## Exercise requirements
Give the lines of the records between the line holding "At what (x,y)" and the line holding "(520, 612).", inclusive, as a JSON list of strings with one string per line and blank lines omitted. Leave the pictures out of the answer.

## Exercise material
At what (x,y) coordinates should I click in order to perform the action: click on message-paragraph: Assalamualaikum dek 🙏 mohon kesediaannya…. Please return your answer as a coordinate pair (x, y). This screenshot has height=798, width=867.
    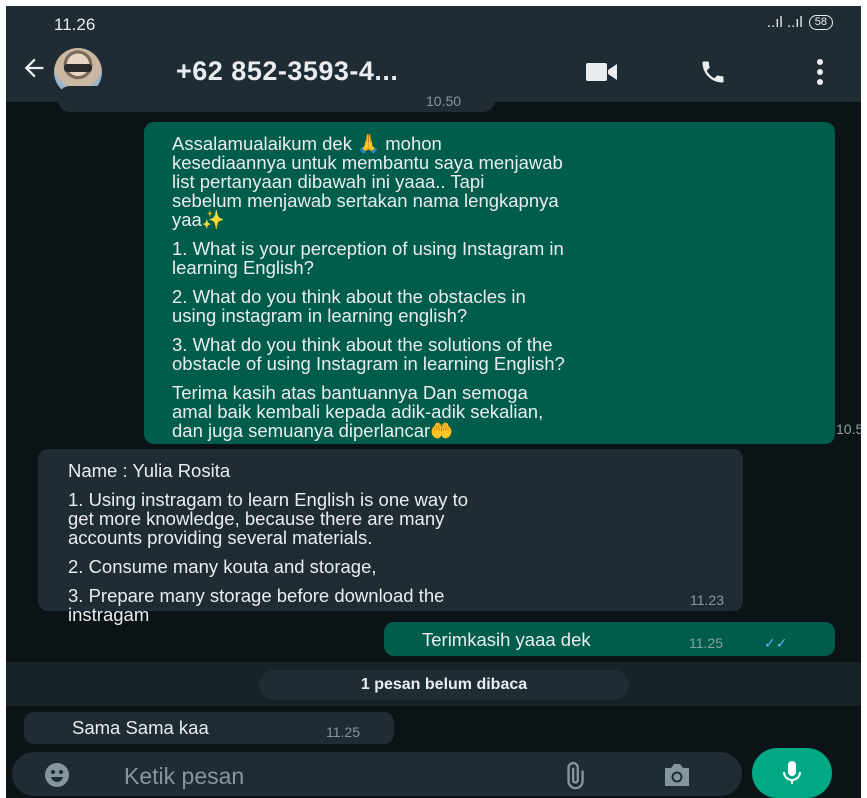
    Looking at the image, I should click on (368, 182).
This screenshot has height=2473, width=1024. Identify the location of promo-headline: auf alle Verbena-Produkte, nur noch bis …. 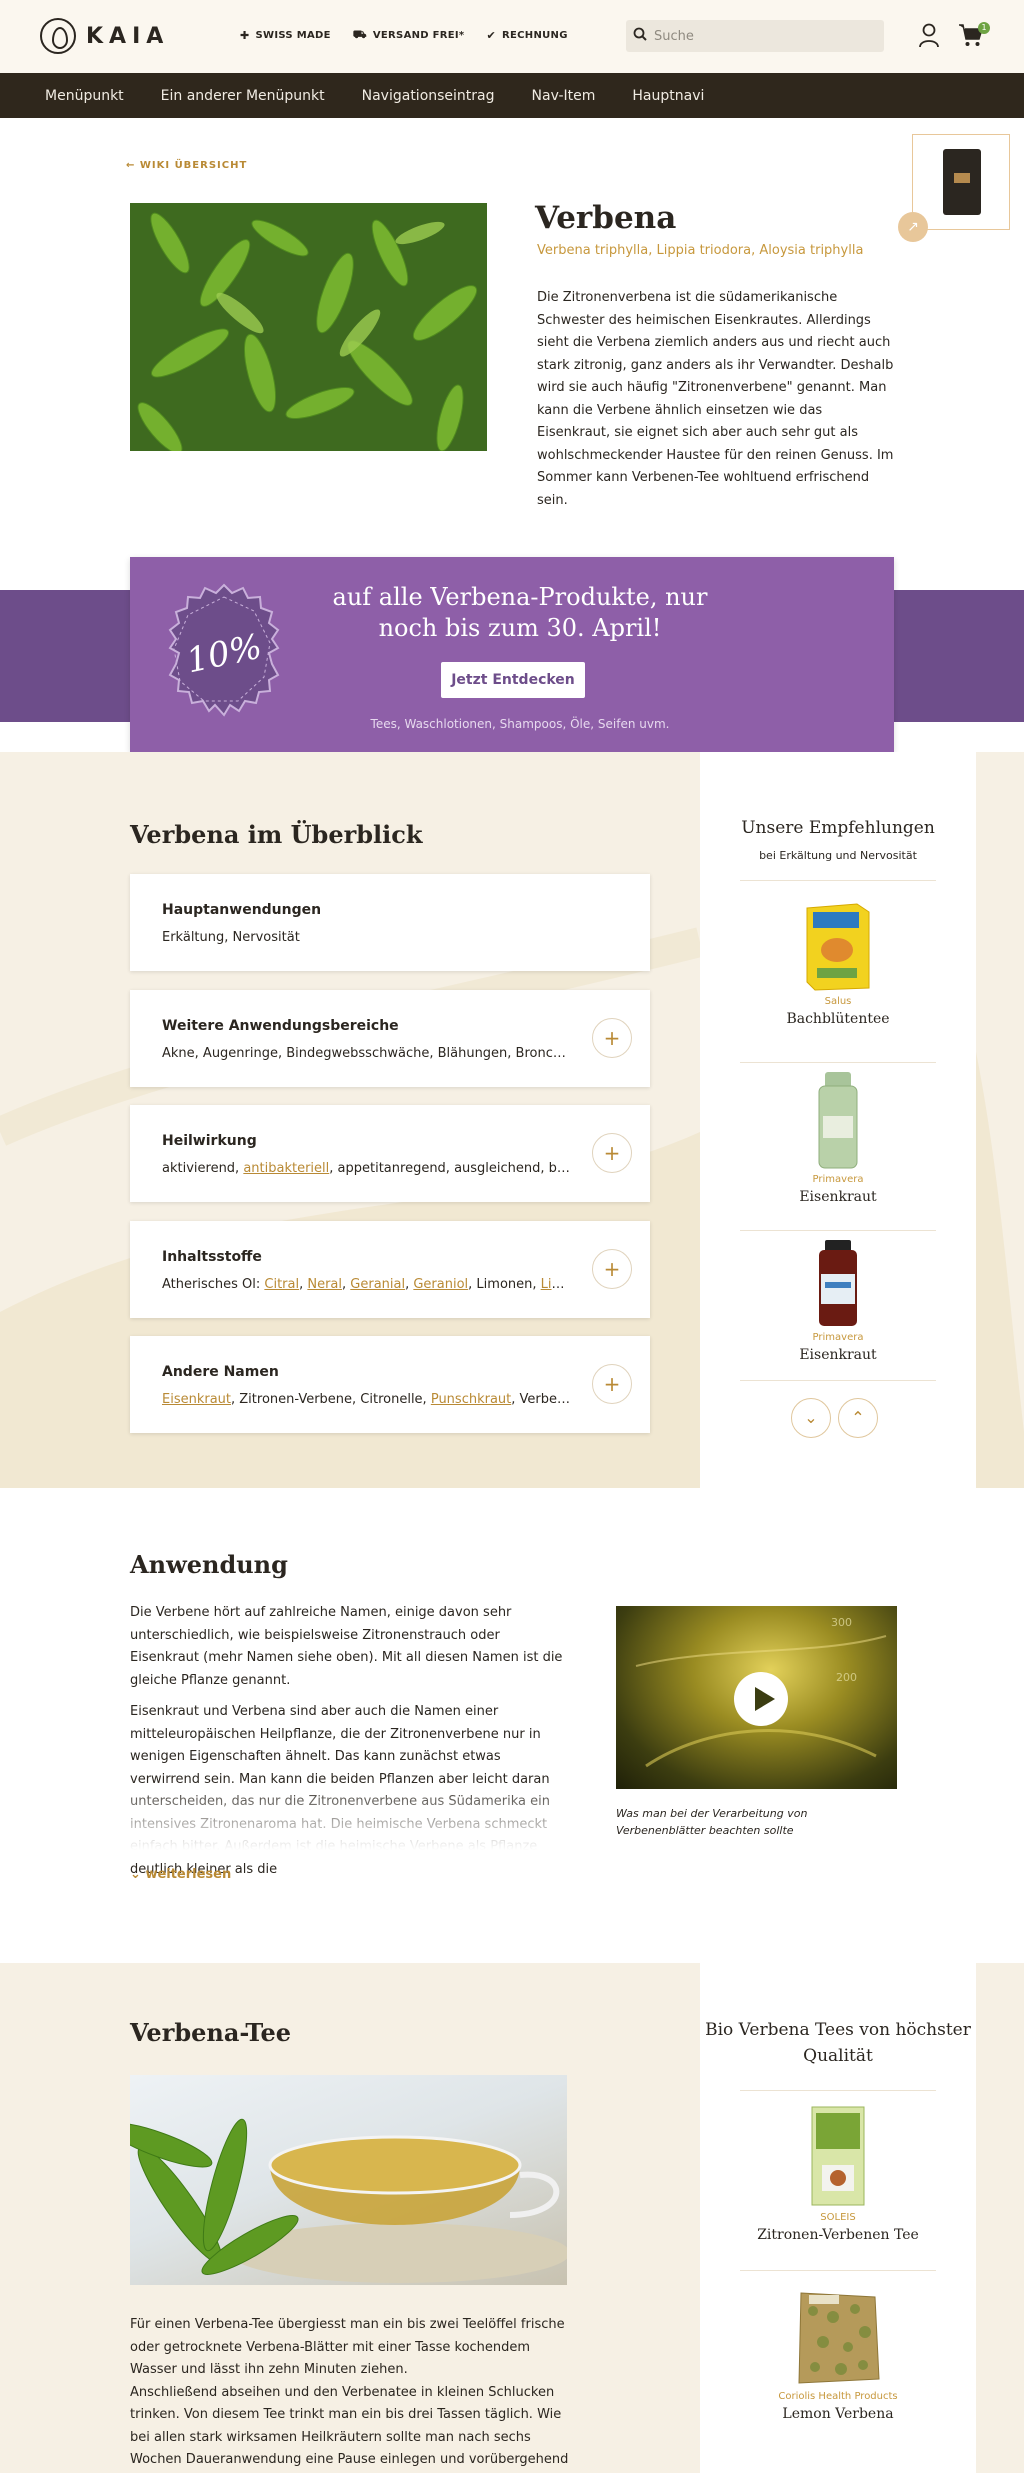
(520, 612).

==

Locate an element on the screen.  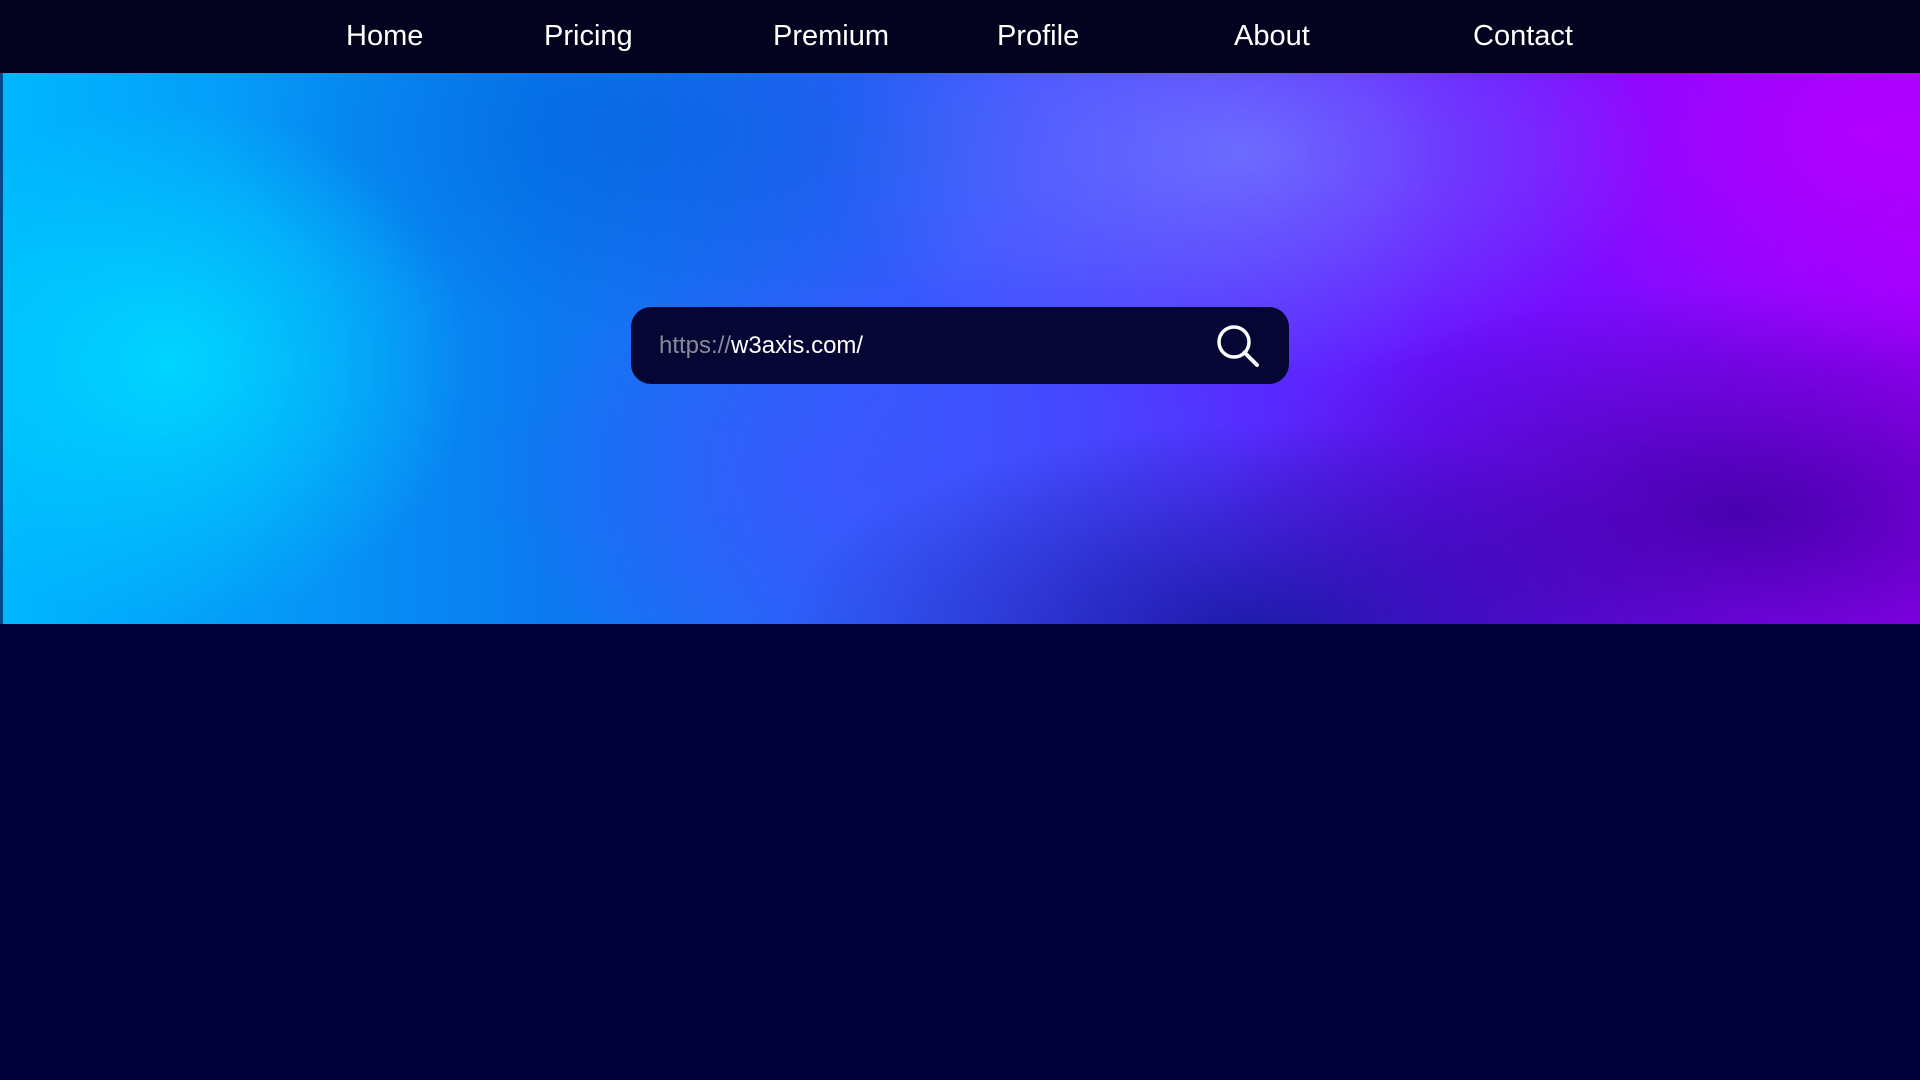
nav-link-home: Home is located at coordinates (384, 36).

## Task answer
[
  "At what (x,y) coordinates should I click in order to perform the action: click on message-paragraph: Assalamualaikum dek 🙏 mohon kesediaannya…. Please return your answer as a coordinate pair (x, y). This screenshot has height=798, width=867.",
  "    Looking at the image, I should click on (368, 182).",
  "This screenshot has height=2473, width=1024. Identify the location of promo-headline: auf alle Verbena-Produkte, nur noch bis …. ",
  "(520, 612)."
]